A outra teoria é que os dois diagnósticos são independentes —o de depressão mais tarde na vida, por exemplo, pode ser apenas isso—, mas o impacto que a doença mental causa desencadeia ou acelera a demência.

"A depressão vai reduzir nossa capacidade cognitiva. Isso significa que talvez um processo biológico que ocorre há vários anos, de repente vem à tona", disse Garcia-Ptacek.

Nem todas as pessoas que desenvolvem um transtorno psiquiátrico mais tarde na vida também terão demência, mas dada a frequência com que as duas condições ocorrem juntas, Garcia-Ptacek aconselhou que os médicos solicitem testes cognitivos para adultos mais velhos com novos sintomas psiquiátricos, como precaução.

Qual o impacto da doença na juventude ou vida adulta?

A conexão entre a saúde psiquiátrica e a neurológica é menos clara quando uma pessoa é diagnosticada mais cedo com doença mental. Há algumas evidências de que um episódio de saúde mental, especialmente a depressão, aos 30, 40 ou 50 anos está relacionado a um maior risco de desenvolver demência no futuro, mas nem todos os estudos mostram isso.

Por exemplo, um estudo publicado em 2017 acompanhou durante 30 anos mais de 10 mil adultos de 35 a 55 anos e descobriu que altas pontuações em um teste que avalia sintomas de depressão —não um diagnóstico formal— não estavam associadas a um aumento do risco de demência se ocorressem mais cedo na vida. No entanto, houve um aumento do risco se os sintomas de depressão aparecessem na idade adulta tardia, aproximadamente uma década antes do diagnóstico de demência.

Uma meta-análise de 2022 descobriu que episódios depressivos após os 60 anos quase dobraram o risco de demência.
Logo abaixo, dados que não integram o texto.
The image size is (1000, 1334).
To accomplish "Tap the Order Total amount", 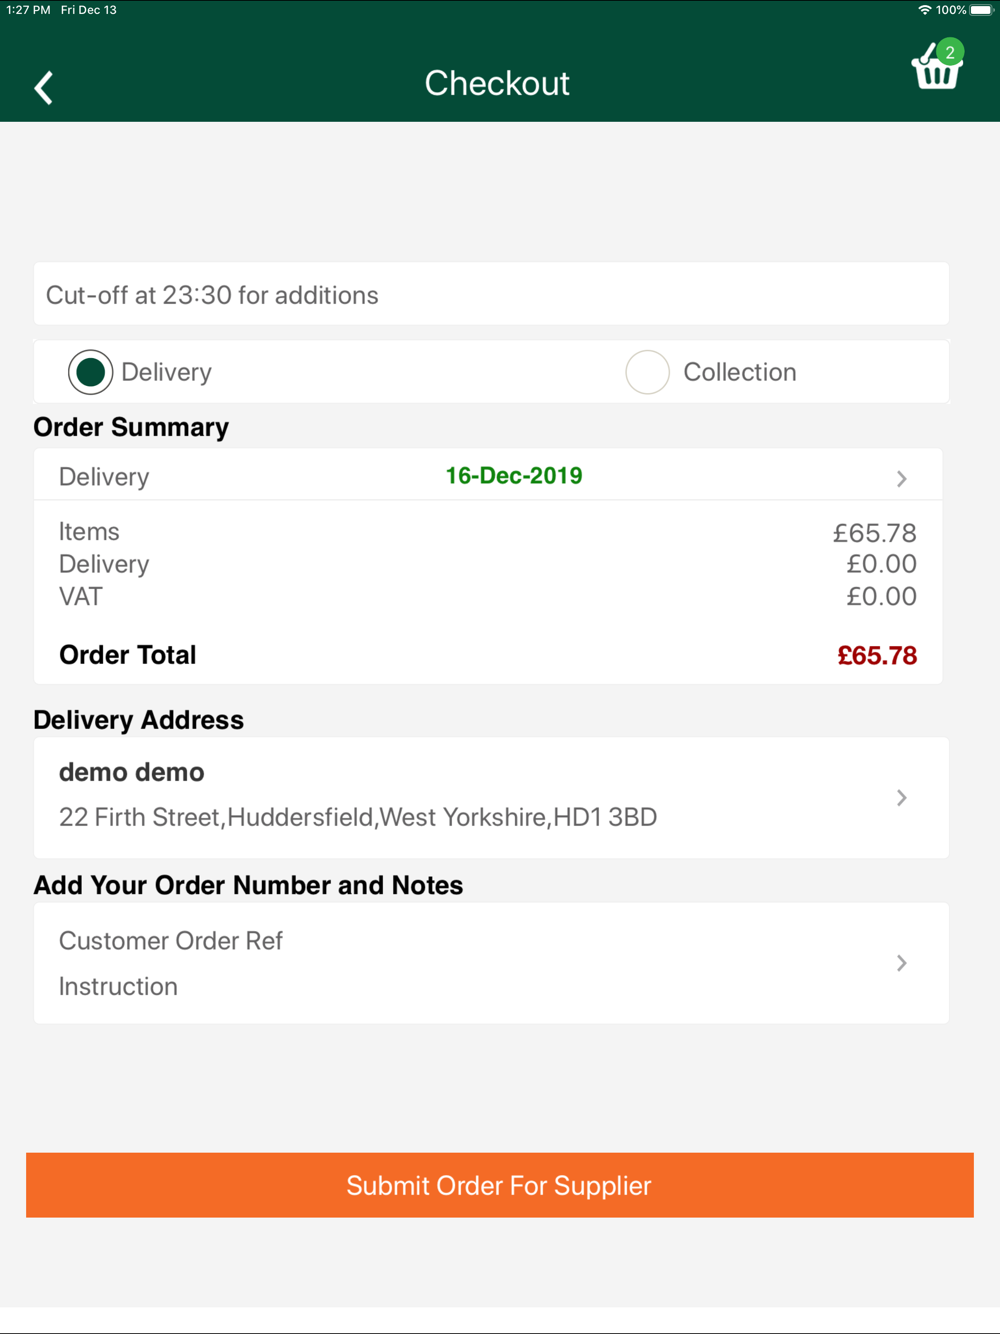I will 877,656.
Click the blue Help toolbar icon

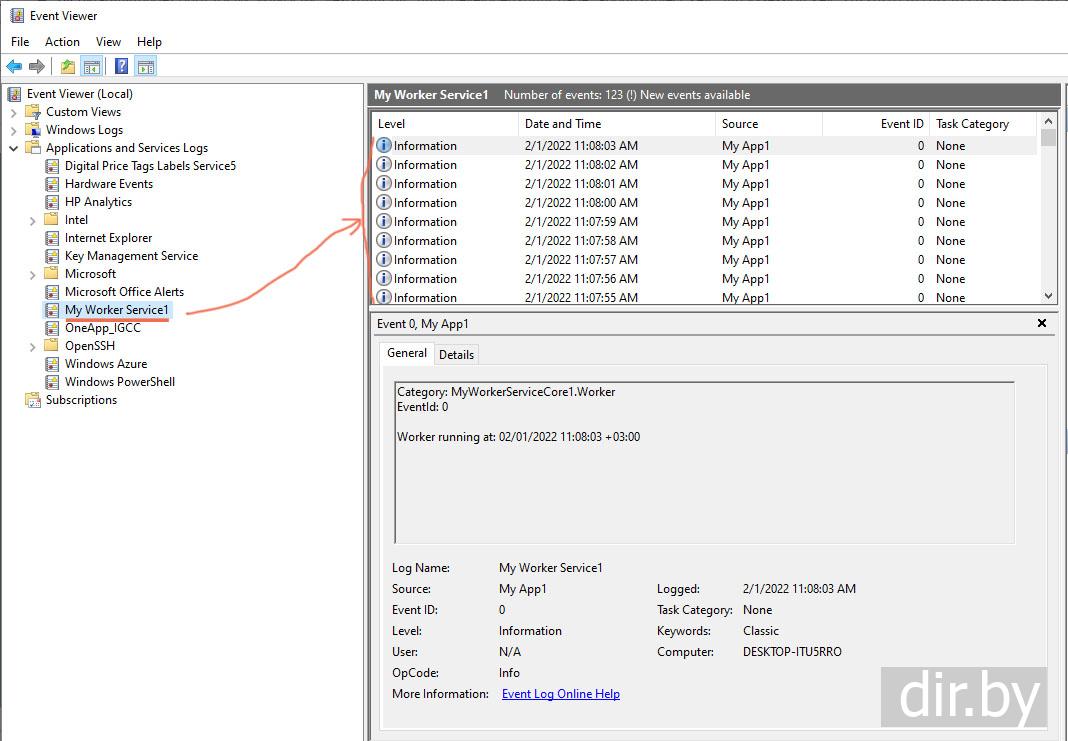point(121,67)
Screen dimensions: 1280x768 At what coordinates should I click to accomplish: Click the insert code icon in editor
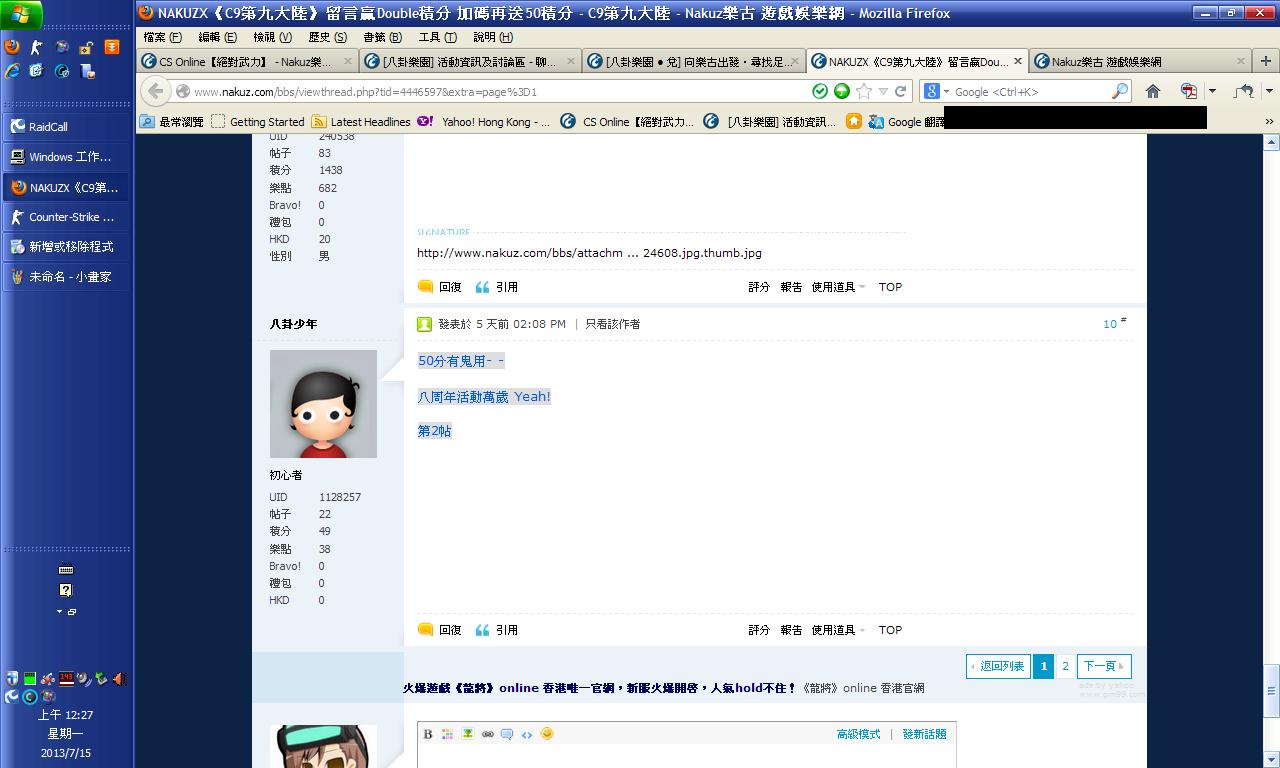tap(527, 734)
Se ocorressem antes, esse risco aumentaria em 17%. Uma grande ressalva é que doenças mentais graves —por exemplo, aquelas que requerem hospitalização— no início ou meia-idade parecem estar associadas a um risco substancialmente maior de demência.

Um estudo publicado no ano passado, que analisou 30 anos de registros de saúde de 1,7 milhão de pessoas na Nova Zelândia, descobriu que aqueles que foram hospitalizados por um transtorno de saúde mental em algum momento da vida adulta tinham de três a quatro vezes mais chances de serem diagnosticados com demência posteriormente.

Uma maneira de explicar a possível associação entre transtornos mentais mais cedo na vida e transtornos neurológicos mais tarde é que pode haver uma ligação direta no cérebro entre as duas condições.

Por exemplo, tanto a doença de Alzheimer quanto o transtorno depressivo maior estão associados a uma diminuição do volume em uma área do cérebro chamada hipocampo, que está envolvida tanto na memória quanto no humor.

A conexão também pode ser atribuída a comportamentos associados a doenças mentais que aumentam o risco de uma doença neurodegenerativa, disse Terrie Moffitt, professora de psicologia da Universidade Duke, que liderou o estudo na Nova Zelândia.

Por exemplo, pessoas com transtornos psiquiátricos tendem a ser mais isoladas, não dormir bem, ter menos saúde física e apresentar taxas mais altas de doenças crônicas como as cardíacas e diabetes —que aumentam o risco de demência.

"É realmente difícil dizer o que está impulsionando a associação", disse Morin. "Mas acho que a mensagem principal é que você deve levar isso a sério, porque sabemos que há uma associação."

No entanto, os especialistas também enfatizaram que ter uma condição psiquiátrica de forma alguma garante que você vá desenvolver demência, e há coisas que você pode fazer para reduzir seu risco.

A primeira prioridade deve ser buscar tratamento para qualquer transtorno psiquiátrico, disse Morin. Isso ajudará a limitar a gravidade da condição, o que pode mitigar o risco de desenvolver demência.

Cuidar da sua saúde física também pode reduzir o risco de demência. "Atividade física, alimentação saudável, manter conexões sociais, ter estímulos mentais —tudo isso é ótimo", disse Garcia-Ptacek.

Esses são "fatores que estão dentro do controle das pessoas", disse Morin, e eles "podem ter um efeito realmente drástico" no futuro.